UK HealthCare

Day Appointed to National Pediatric Intensive Care Unit Expert Work Group

LEXINGTON, Ky. (March 18, 2013) - Dr. Scottie Day, director of the Kentucky Children's Hospital Transport and Outreach Program and assistant professor of pediatric critical care in the UK College of  Medicine, has been appointed to a national Expert Work Group charged with developing pediatric quality metrics for the Pediatric Intensive Care Unit (PICU).

This Expert Work Group has been charged with developing and/or enhancing measures for the Pediatric Intensive Care Unit (PICU) that will be proposed for national endorsement by the AHRQ-CMS Children’s Health Insurance Program Reauthorization Act (CHIPRA) Pediatric Measurement Center of Excellence (PMCoE). 

"Honestly, it is such a privilege to be selected to work on this project not just as a representative of Kentucky Children's Hospital, but as an advocate for the children of the commonwealth - the place where I grew up and now call home," Day said.

This pediatric-focused project is a broad collaborative effort comprised of the Medical College of Wisconsin, the American Board of Medical Specialties, the American Board of Pediatrics, Northwestern University, Thomson Reuters Healthcare Inc., and the American Academy of Pediatrics. The Pediatric Critical Care Unit is one of three targeted areas for this second year of the multi-year project.  The actual PICU effort is being led by the Medical College of Wisconsin on behalf of PMCoE, and the American Academy of Pediatrics is providing key administrative support.

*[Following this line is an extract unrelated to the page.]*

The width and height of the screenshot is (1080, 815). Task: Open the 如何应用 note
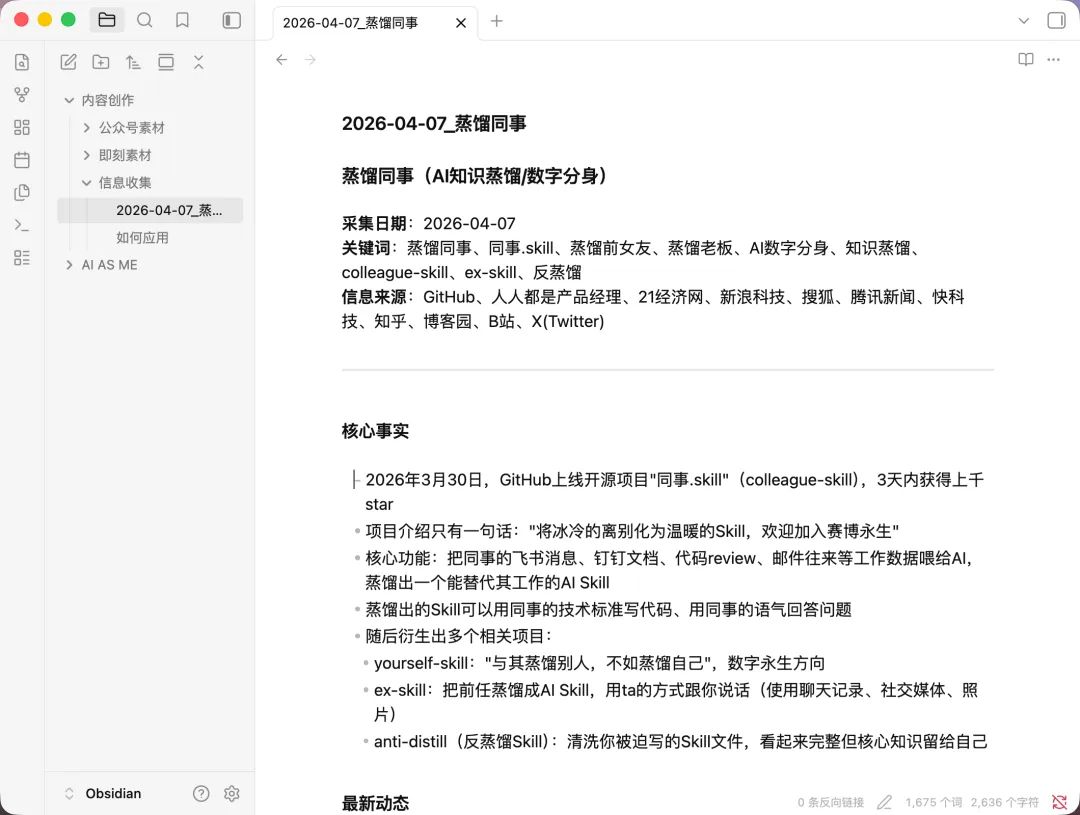[142, 238]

The long-term goal for this project is to advance and improve children’s healthcare quality measures that make a difference by both informing policy decisions and actual clinical performance in the inpatient and ambulatory settings using proven methodologies to achieve this broad goal.  This proposal has numerous aims.

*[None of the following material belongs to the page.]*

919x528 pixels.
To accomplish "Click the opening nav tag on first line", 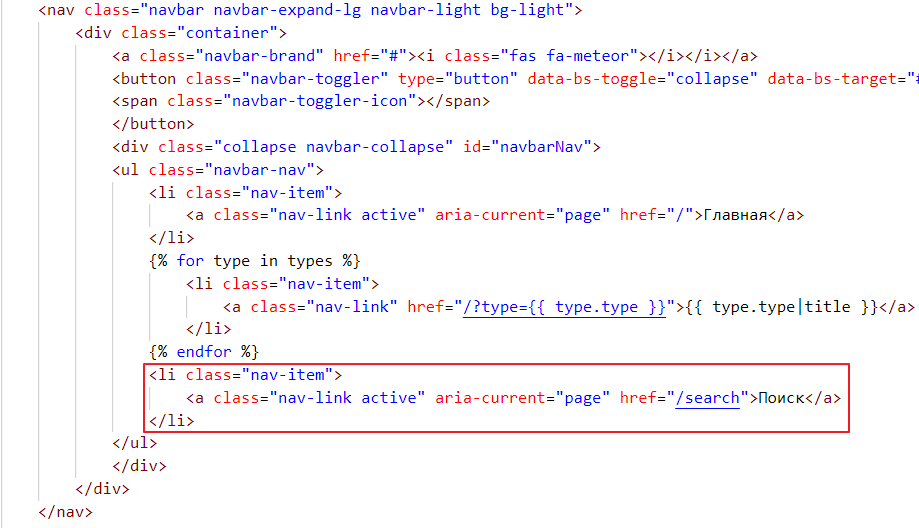I will (60, 11).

The PMCoE PICU Expert Work Group will focus primarily on the following:

  • Review of existing measures and supporting data including evidence, gaps, and data for impact
  • Refine existing measures
  • Measure development and enhancement
  • Measure testing and re-evaluation in preparation for national endorsement

The approach used will follow the AMA-Physicians Consortium for Performance Improvement Roadmap for developing quality measures in collaboration with the key project personnel from the eight major national organizations identified above including the AAP.

The PMCoE PICU Expert Work Group will convene for an initial face-to-face meeting on April 8 at AAP headquarters in Elk Grove Village, Ill. The Expert Work Group consists of 21 individuals representing multiple disciplines, including critical care medicine physicians, nurses, family representatives and program leaders. The extensive selection process included efforts to represent diversity and broad-based constituency with considerations for individuals’ experience, quality training, unit and institution size, volume, type, acuity, locations specific to region as well as factors such as metropolitan, suburban, or rural in nature.